The two areas of risk communications, environment and health,
have separate research literature that overlap in certain areas,
particularly occupational health and safety. Yet, Dr. Baker said,
they yield somewhat different perspectives on how to communicate
with the public.
The Importance of a Clear Message
One important message from the environmental field is that the
public "doesn't necessarily accept comparisons of voluntary
and involuntary risks," he said. And a person's cognitive
framework plays a major role in how they internalize risk messages.
"Psychologists have found that we live in a world of our
own perceptions and that we perceive things as hazardous depending
on these concepts," Dr.

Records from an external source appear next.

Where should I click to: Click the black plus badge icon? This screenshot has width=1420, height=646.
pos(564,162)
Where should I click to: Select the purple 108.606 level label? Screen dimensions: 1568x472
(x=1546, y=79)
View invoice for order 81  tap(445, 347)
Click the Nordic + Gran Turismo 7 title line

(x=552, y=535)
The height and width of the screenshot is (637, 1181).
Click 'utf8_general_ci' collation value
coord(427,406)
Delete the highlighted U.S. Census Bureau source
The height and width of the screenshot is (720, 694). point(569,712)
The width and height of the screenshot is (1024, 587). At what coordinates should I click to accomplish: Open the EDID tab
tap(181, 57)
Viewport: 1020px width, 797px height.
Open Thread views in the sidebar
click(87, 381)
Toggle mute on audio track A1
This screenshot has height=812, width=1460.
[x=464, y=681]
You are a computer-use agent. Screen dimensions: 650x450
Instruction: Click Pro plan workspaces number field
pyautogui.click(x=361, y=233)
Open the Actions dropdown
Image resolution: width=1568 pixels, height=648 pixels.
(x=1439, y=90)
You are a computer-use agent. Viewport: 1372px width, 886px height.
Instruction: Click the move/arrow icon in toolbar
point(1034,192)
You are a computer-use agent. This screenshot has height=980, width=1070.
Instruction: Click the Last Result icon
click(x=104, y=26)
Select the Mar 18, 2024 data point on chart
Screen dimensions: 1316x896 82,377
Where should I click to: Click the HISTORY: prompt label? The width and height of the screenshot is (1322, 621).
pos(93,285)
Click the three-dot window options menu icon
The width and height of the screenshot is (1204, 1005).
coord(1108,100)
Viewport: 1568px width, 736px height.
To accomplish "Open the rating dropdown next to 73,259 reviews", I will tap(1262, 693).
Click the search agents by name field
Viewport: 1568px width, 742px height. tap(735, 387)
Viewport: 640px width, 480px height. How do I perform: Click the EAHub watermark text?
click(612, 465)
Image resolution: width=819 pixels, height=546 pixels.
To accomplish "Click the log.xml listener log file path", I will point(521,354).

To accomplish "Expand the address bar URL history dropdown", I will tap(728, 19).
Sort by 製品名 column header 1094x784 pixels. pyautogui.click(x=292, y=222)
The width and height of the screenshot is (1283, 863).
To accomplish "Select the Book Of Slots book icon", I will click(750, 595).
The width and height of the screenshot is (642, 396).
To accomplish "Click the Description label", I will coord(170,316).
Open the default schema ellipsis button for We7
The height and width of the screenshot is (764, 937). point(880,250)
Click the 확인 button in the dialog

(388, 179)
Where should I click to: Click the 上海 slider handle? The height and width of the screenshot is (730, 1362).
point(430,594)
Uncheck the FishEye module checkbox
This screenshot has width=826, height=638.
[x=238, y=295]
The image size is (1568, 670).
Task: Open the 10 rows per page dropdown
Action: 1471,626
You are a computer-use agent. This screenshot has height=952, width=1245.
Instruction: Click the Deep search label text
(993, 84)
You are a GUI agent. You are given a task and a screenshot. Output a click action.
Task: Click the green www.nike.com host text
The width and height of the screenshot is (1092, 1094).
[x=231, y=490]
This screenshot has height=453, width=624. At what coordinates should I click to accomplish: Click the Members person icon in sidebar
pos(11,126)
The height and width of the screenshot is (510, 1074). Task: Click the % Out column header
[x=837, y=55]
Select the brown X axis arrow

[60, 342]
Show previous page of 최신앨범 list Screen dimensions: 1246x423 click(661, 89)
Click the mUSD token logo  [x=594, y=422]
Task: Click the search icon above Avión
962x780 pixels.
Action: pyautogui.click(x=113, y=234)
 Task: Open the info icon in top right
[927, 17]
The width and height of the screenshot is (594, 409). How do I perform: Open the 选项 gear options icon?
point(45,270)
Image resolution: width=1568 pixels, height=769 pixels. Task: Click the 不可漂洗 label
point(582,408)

Baker noted. "People are influenced
by these cognitive limitations and these judgmental rules, and
we need to be aware of that as we structure our communications."
Whether planning an antismoking public service campaign or trying
to persuade a two-pack-a-day cigarette addict to kick the habit,
one needs to tailor the message to the knowledge level, concerns,
age, and communication-processing capabilities of the message's
target. "This is important in patient communications,"
One Style Is Not Enough
He described research he conducted at Johns Hopkins University
prior to joining ACS, during which he examined the ways the physicians
communicate risk-benefit information to people who are potential
bone marrow recipients. Rather than tailoring the information,
Dr. Baker said, the physicians tended to resort to a "one-size-fits-all
mentality," which reduced the effectiveness of their communication
"You need to recognize that people have different abilities
to process information, and certainly in anxiety provoking situations,"
Dr. Baker said. This holds also for patients' willingness and
abilities to pay attention and focus on the words and message
aimed at them. He quoted a friend who studies doctor-patient communications
as saying: "Patients hear half of what the physician says,
and then remember half of that."
Health communicators often rely on fear to convey their message,
but fear alone is not enough, Dr. Baker said. He showed a familiar
poster, one with a healthy lung on the left and a dirty, damaged
smoker's lung next to it. "Here we certainly have fear arousal,
but it doesn't tell you what you can do about it," he said.
Good occupational health communications, however, leave little
to the imagination or for misinterpretation, he said, because
they not only emphasize risk but "what you can do about it."